Over the last twenty years, WSE has created special partnerships throughout the community to provide resources. Currently, in conjunction with the Community Food & Agriculture Coalition, the Livingston Farmers Market is proud to offer the Senior Farmers Market Nutritional Program, where low-income seniors 65 and older can receive $48 in coupons for fresh fruits, vegetables, and honey. The market also provides a space where the Livingston Food Resource Center hosts the Healthy Families Tent, where they distribute tokens to families in need toward produce while also offering social services such as access to educational materials and community professionals.
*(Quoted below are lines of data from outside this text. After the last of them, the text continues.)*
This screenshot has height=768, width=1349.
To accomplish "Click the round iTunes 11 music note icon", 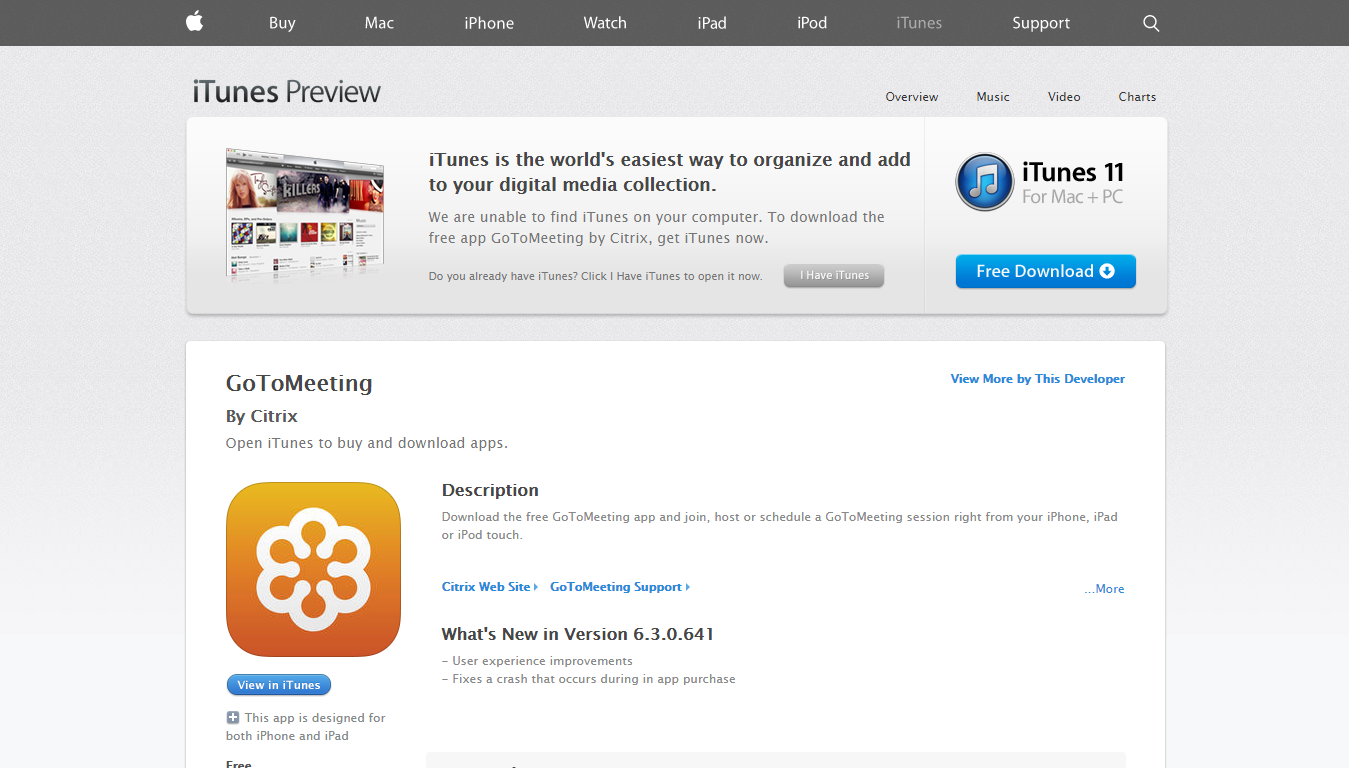I will pos(984,182).
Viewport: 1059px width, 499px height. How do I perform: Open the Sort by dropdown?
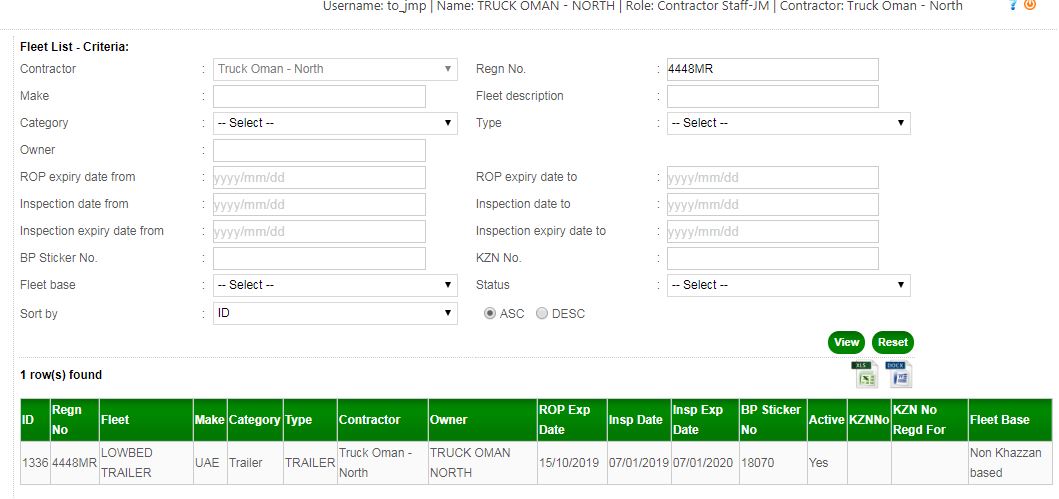tap(335, 314)
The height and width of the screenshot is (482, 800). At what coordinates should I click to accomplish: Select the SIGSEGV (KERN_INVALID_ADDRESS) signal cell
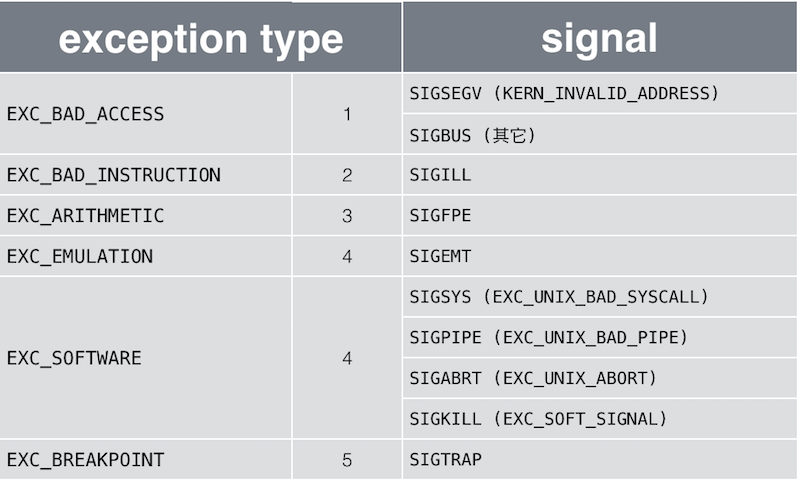pos(564,93)
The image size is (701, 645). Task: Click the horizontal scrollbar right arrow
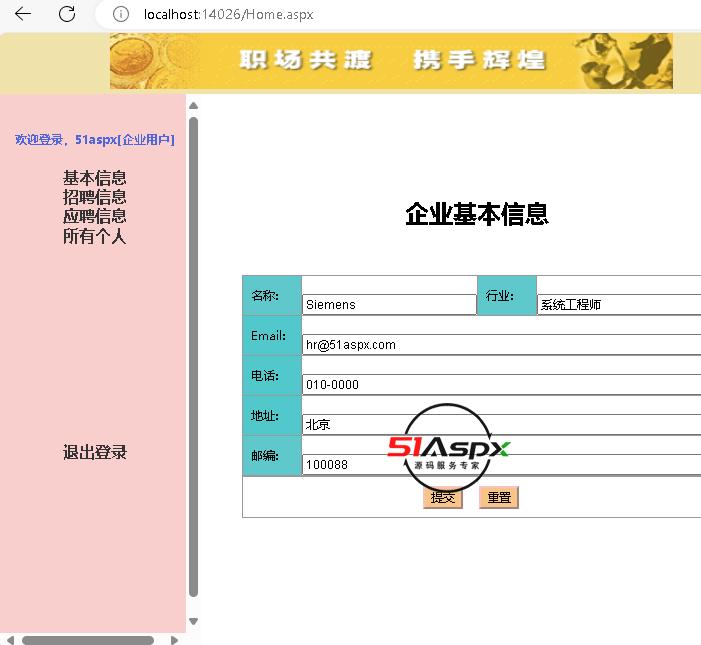[174, 639]
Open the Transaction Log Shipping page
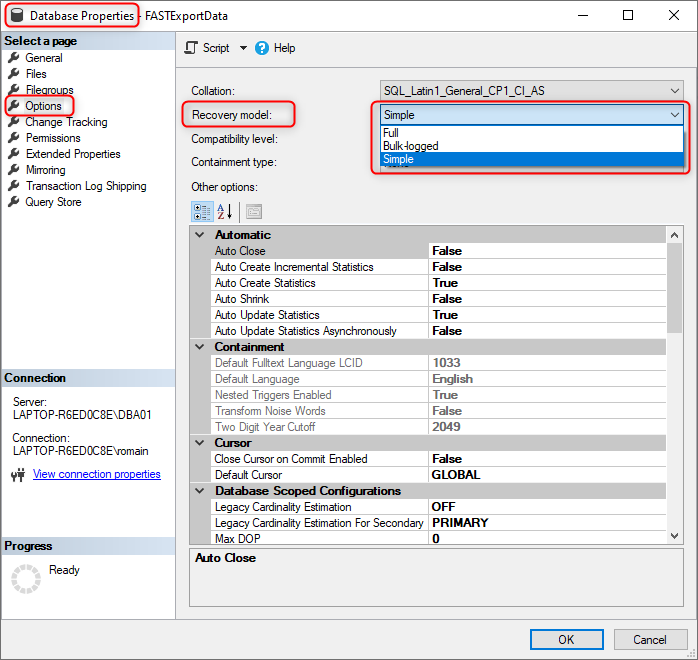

In striving to become a zero-waste market, WSE also partners with Park County Environmental Council and Happy Trash Can. With the help of volunteers, market-goers are educated on the difference between trash, compost, and recyclable items. Since implementing the program, the market has reduced its waste by 75%.
Looking Toward the Future
Although WSE’s mission extends beyond the farmer’s market, it is a vehicle used to strengthen and expand market opportunities for local producers and educate the general public about the importance of regenerative practices. The market is continually looking for new vendors and is excited to welcome a poultry vendor in an effort to diversify its offerings. July 20th is Healthy Soils Day and will feature water infiltration and living soil demonstrations to show the differences between regenerative and conventional management on our landscapes.
“This year’s market kicks off on June 1st with Wildfire Preparedness Day and Park High Music Showcase,” Shannan Mascari explains. “It is truly an event for the whole family, and we look forward to spending each Wednesday evening with our supportive community!”